From: Mike Rapoport <rppt@linux.ibm.com>

When unused memory map is freed the preserved part of the memory map is
extended to match pageblock boundaries because lots of core mm
functionality relies on homogeneity of the memory map within pageblock
boundaries.

Since pfn_valid() is used to check whether there is a valid memory map
entry for a PFN, make it return true also for PFNs that have memory map
entries even if there is no actual memory populated there.

Signed-off-by: Mike Rapoport <rppt@linux.ibm.com>
---
 arch/arm/mm/init.c | 15 ++++++++++++++-
 1 file changed, 14 insertions(+), 1 deletion(-)

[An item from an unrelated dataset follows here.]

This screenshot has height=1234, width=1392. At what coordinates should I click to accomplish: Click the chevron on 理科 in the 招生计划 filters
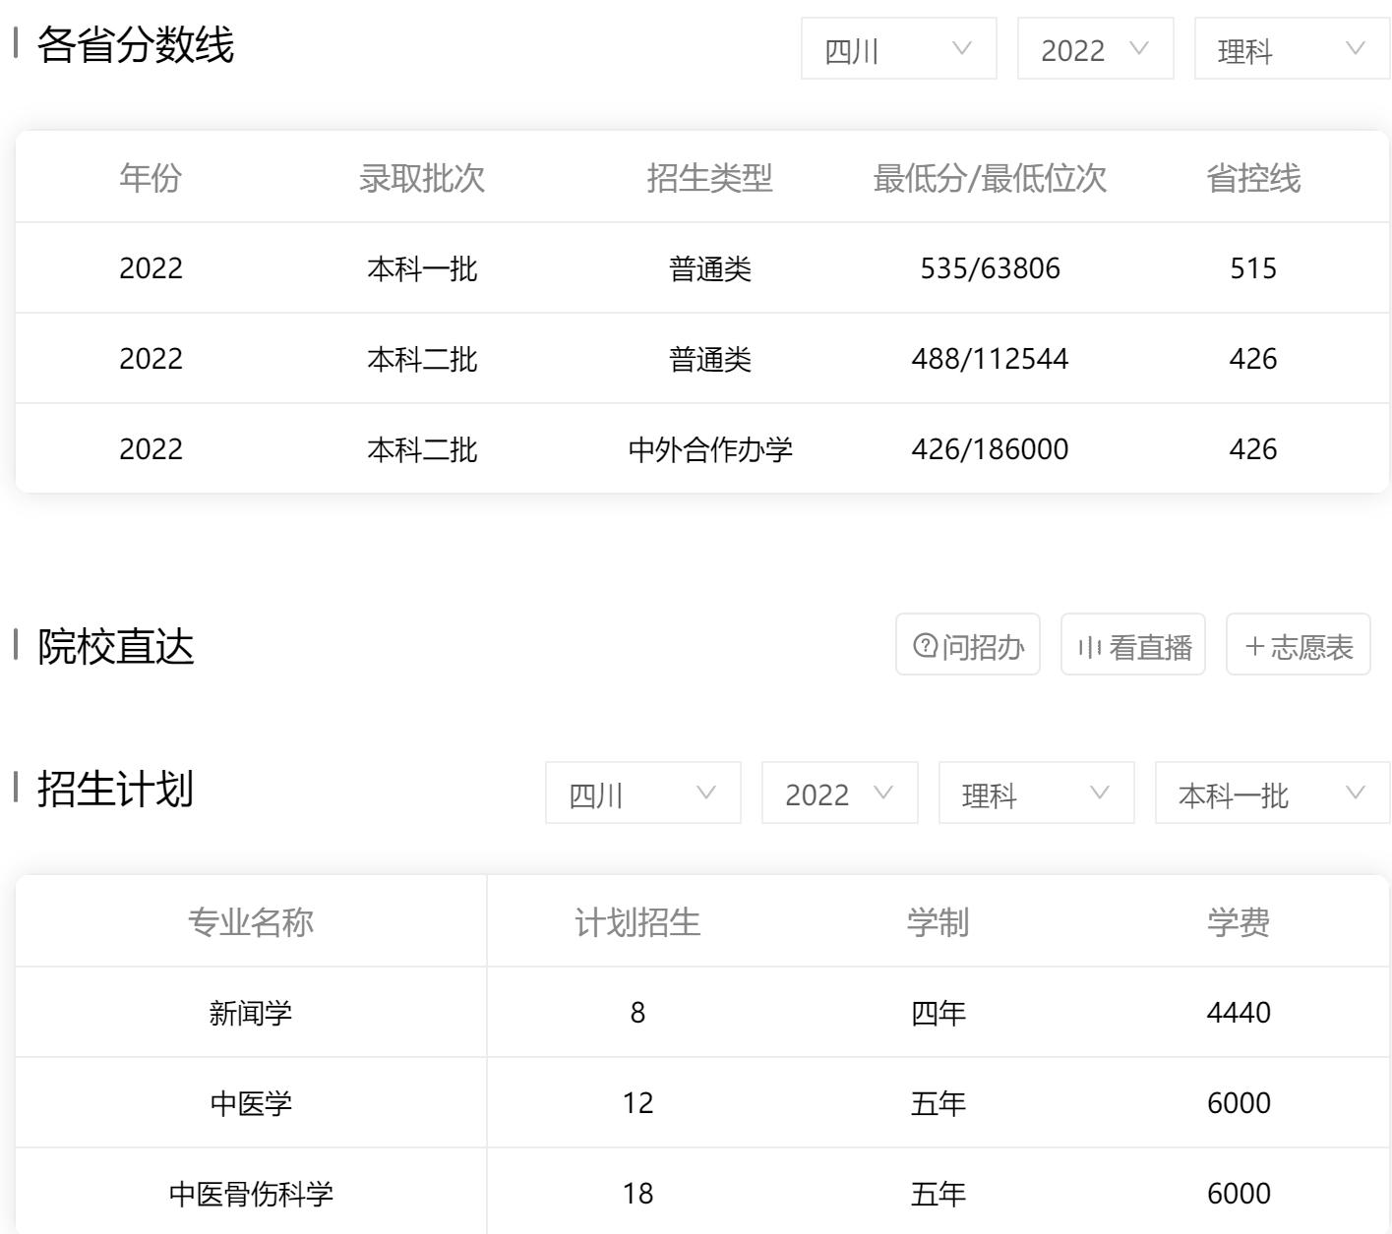coord(1099,793)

diff --git a/arch/arm/mm/init.c b/arch/arm/mm/init.c
index 9d4744a632c6..bb678c0ba143 100644
--- a/arch/arm/mm/init.c
+++ b/arch/arm/mm/init.c
@@ -125,11 +125,24 @@ static void __init zone_sizes_init(unsigned long min, unsigned long max_low,
 int pfn_valid(unsigned long pfn)
 {
 	phys_addr_t addr = __pfn_to_phys(pfn);
+	unsigned long pageblock_size = PAGE_SIZE * pageblock_nr_pages;
 
 	if (__phys_to_pfn(addr) != pfn)
 		return 0;
 
-	return memblock_is_map_memory(addr);
+	if (memblock_is_map_memory(addr))
+		return 1;
+
+	/*
+	 * If address less than pageblock_size bytes away from a present
+	 * memory chunk there still will be a memory map entry for it
+	 * because we round freed memory map to the pageblock boundaries
+	 */
+	if (memblock_is_map_memory(ALIGN(addr + 1, pageblock_size)) ||
+	    memblock_is_map_memory(ALIGN_DOWN(addr, pageblock_size)))
+		return 1;
+
+	return 0;
 }
 EXPORT_SYMBOL(pfn_valid);
 #endif
-- 
2.28.0


^ permalink raw reply related	[flat|nested] 10+ messages in thread

* Re: [PATCH 3/3] arm: extend pfn_valid to take into accound freed memory map alignment
  2021-05-18  9:06 ` [PATCH 3/3] arm: extend pfn_valid to take into accound freed memory map alignment Mike Rapoport
@ 2021-05-18  9:44   ` Russell King (Oracle)
  2021-05-18 10:53     ` Mike Rapoport
  2021-05-18 12:49   ` Kefeng Wang
  1 sibling, 1 reply; 10+ messages in thread
From: Russell King (Oracle) @ 2021-05-18  9:44 UTC (permalink / raw)
  To: Mike Rapoport
  Cc: linux-arm-kernel, Andrew Morton, Kefeng Wang, Mike Rapoport,
	linux-kernel, linux-mm

On Tue, May 18, 2021 at 12:06:13PM +0300, Mike Rapoport wrote:
> From: Mike Rapoport <rppt@linux.ibm.com>
> 
> When unused memory map is freed the preserved part of the memory map is
> extended to match pageblock boundaries because lots of core mm
> functionality relies on homogeneity of the memory map within pageblock
> boundaries.
> 
> Since pfn_valid() is used to check whether there is a valid memory map
> entry for a PFN, make it return true also for PFNs that have memory map
> entries even if there is no actual memory populated there.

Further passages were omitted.